**Exercise directions**
Word-for-word transcription is needed for all of the entries.

──────────

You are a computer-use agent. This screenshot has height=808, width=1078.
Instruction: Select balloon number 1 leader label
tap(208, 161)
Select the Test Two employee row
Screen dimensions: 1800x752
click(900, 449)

──────────

**Task result**
You are a computer-use agent. This screenshot has height=808, width=1078.
Instruction: Select balloon number 1 leader label
tap(208, 161)
Select the Test Two employee row
Screen dimensions: 1800x752
click(900, 449)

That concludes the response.